Exercise details: The data below should be restated word for word, with every picture omitted.
BEGIN Information supplied
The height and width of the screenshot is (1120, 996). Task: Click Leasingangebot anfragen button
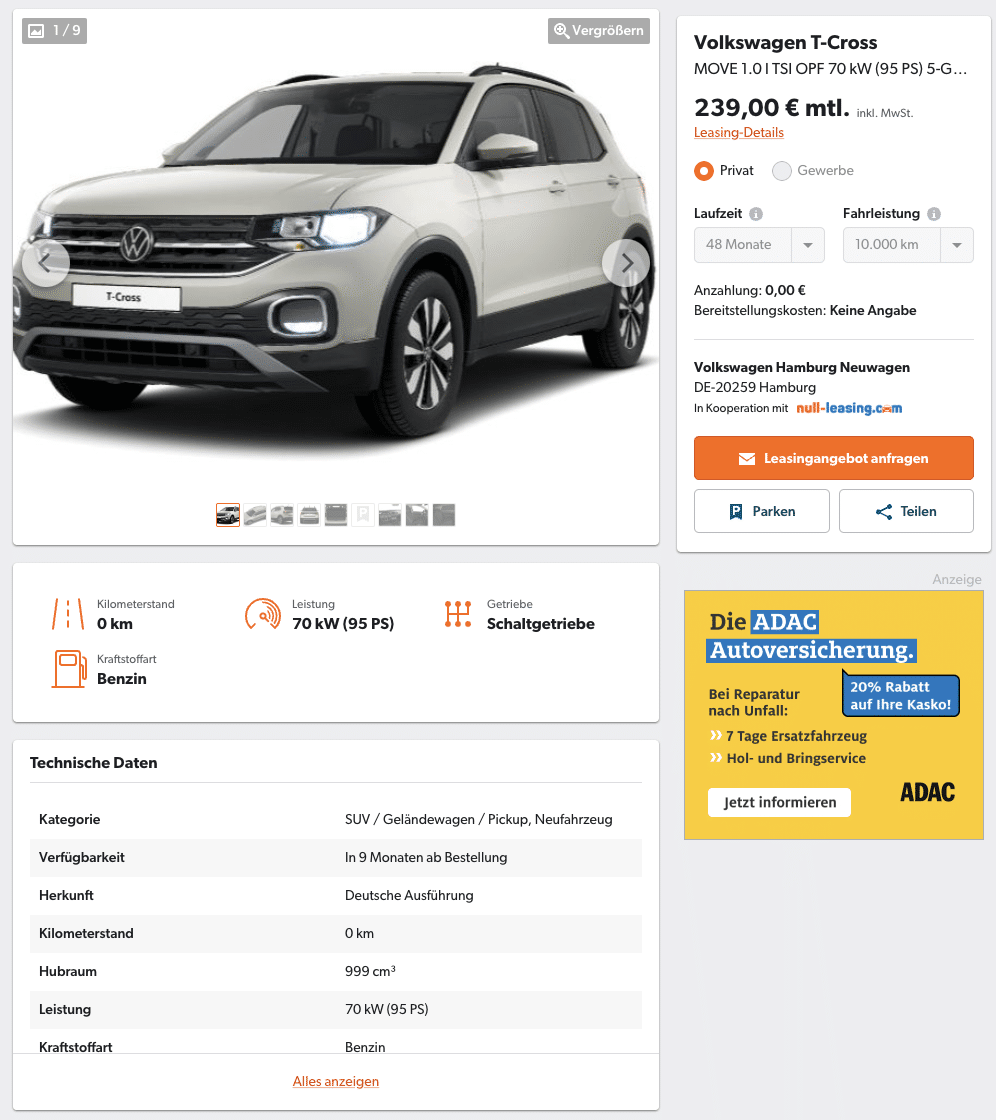click(834, 458)
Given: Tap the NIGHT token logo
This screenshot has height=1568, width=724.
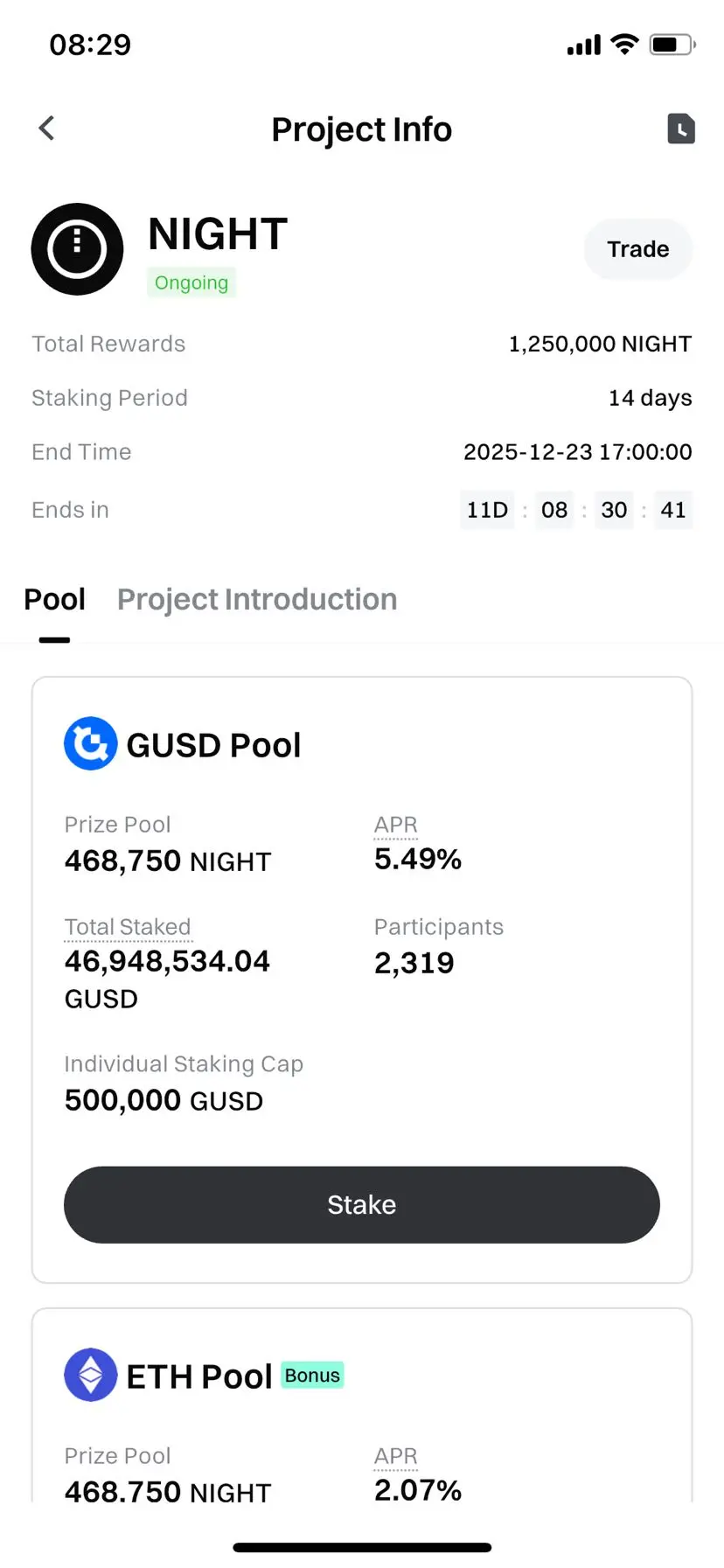Looking at the screenshot, I should [x=77, y=249].
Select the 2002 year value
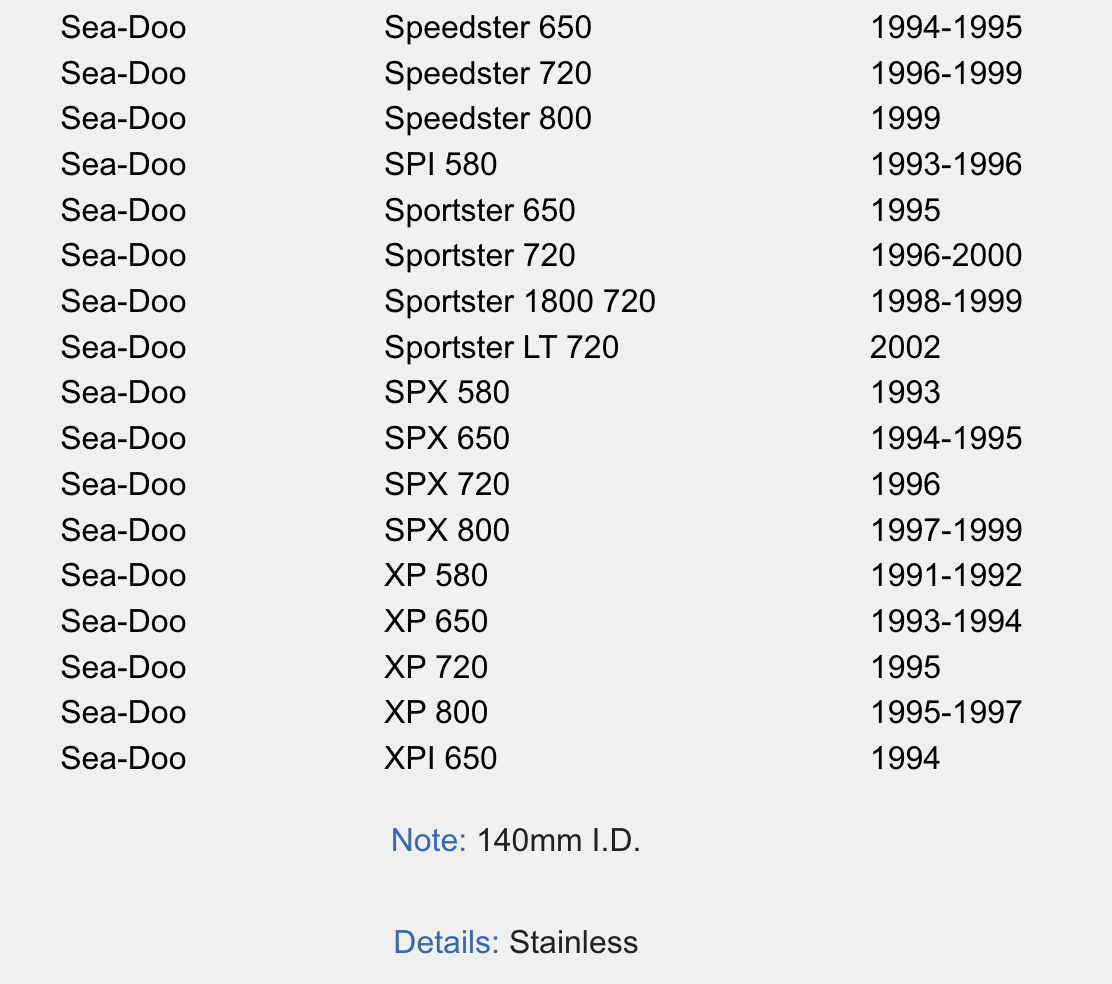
END Information supplied
Response to this task:
The height and width of the screenshot is (1120, 996). Task: Click Leasingangebot anfragen button
click(834, 458)
Given: Tap the NIGHT token logo
This screenshot has height=1568, width=724.
Looking at the screenshot, I should [x=77, y=249].
Select the 2002 year value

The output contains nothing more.